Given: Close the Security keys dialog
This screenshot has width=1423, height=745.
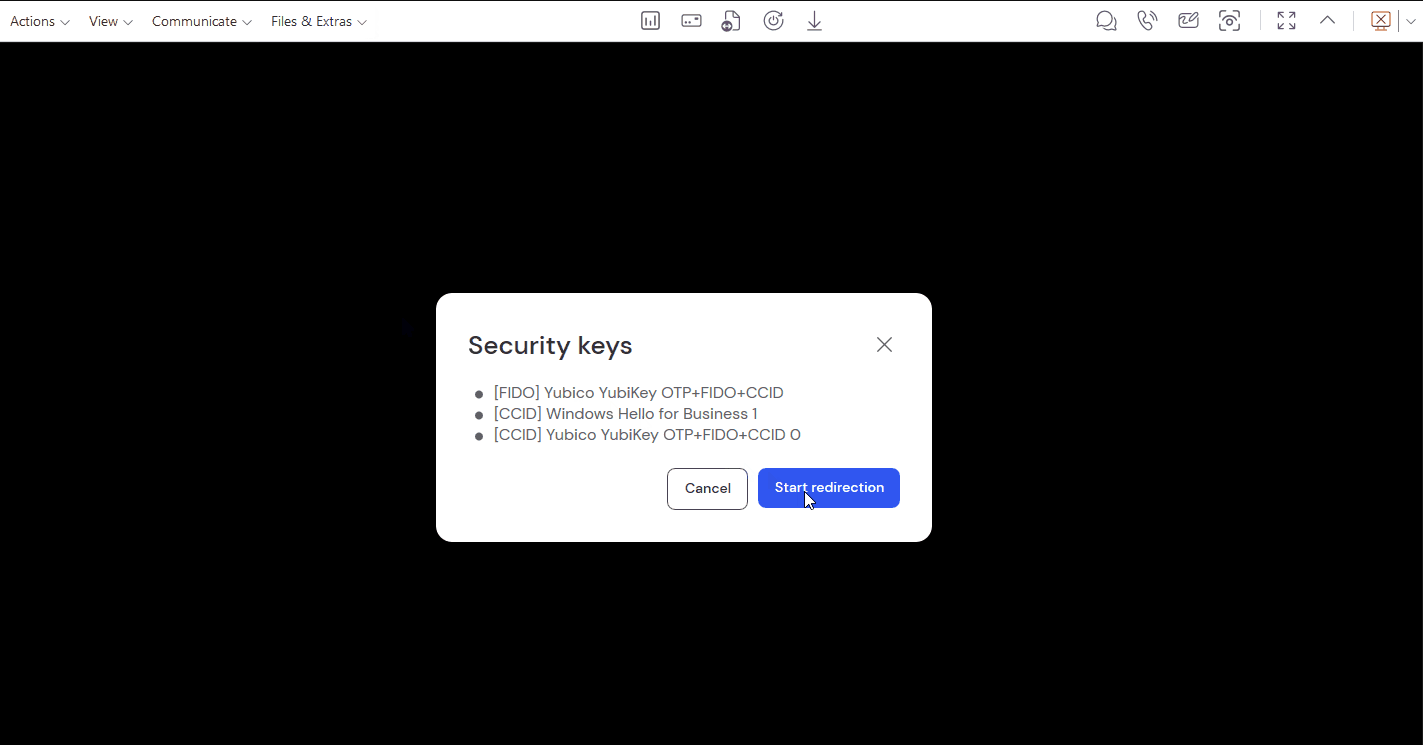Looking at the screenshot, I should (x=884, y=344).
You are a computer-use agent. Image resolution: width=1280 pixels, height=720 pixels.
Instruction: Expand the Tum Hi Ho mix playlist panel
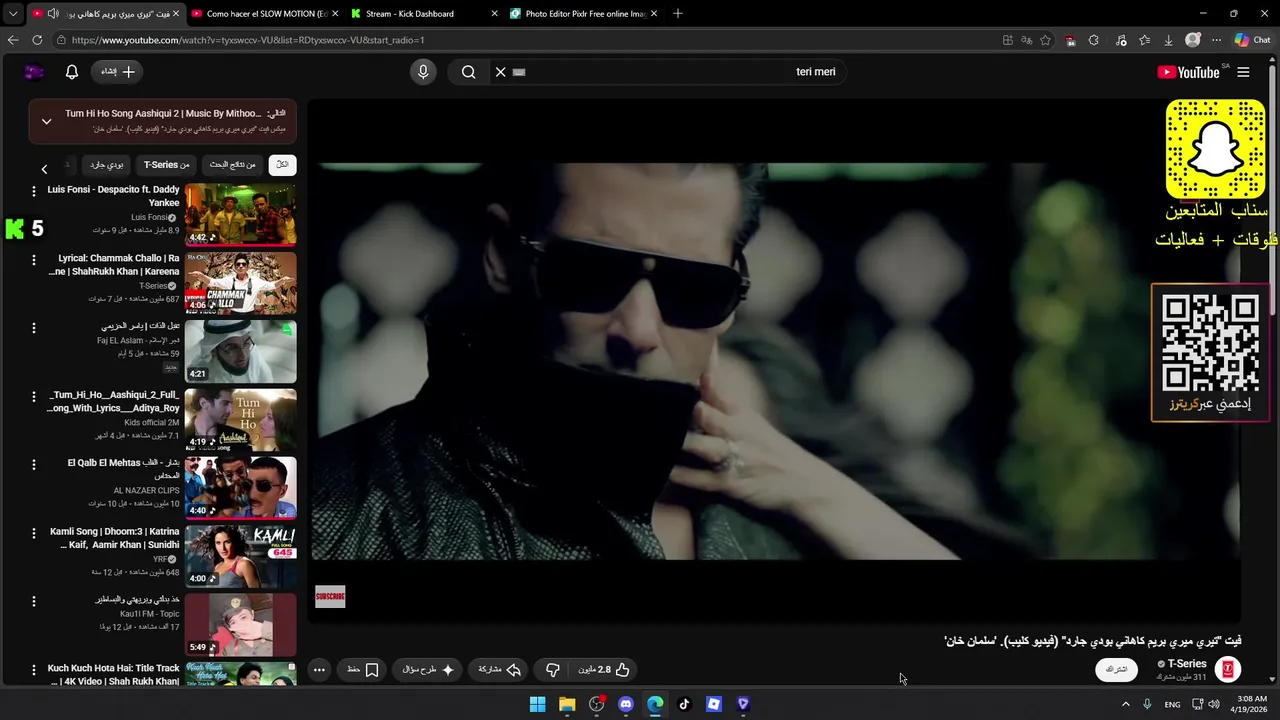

= = =

Omitting all pictures, restate word for word the lines from the one containing "You are a computer-use" through the last line of the data.

You are a computer-use agent. Image resolution: width=1280 pixels, height=720 pixels.
Instruction: Expand the Tum Hi Ho mix playlist panel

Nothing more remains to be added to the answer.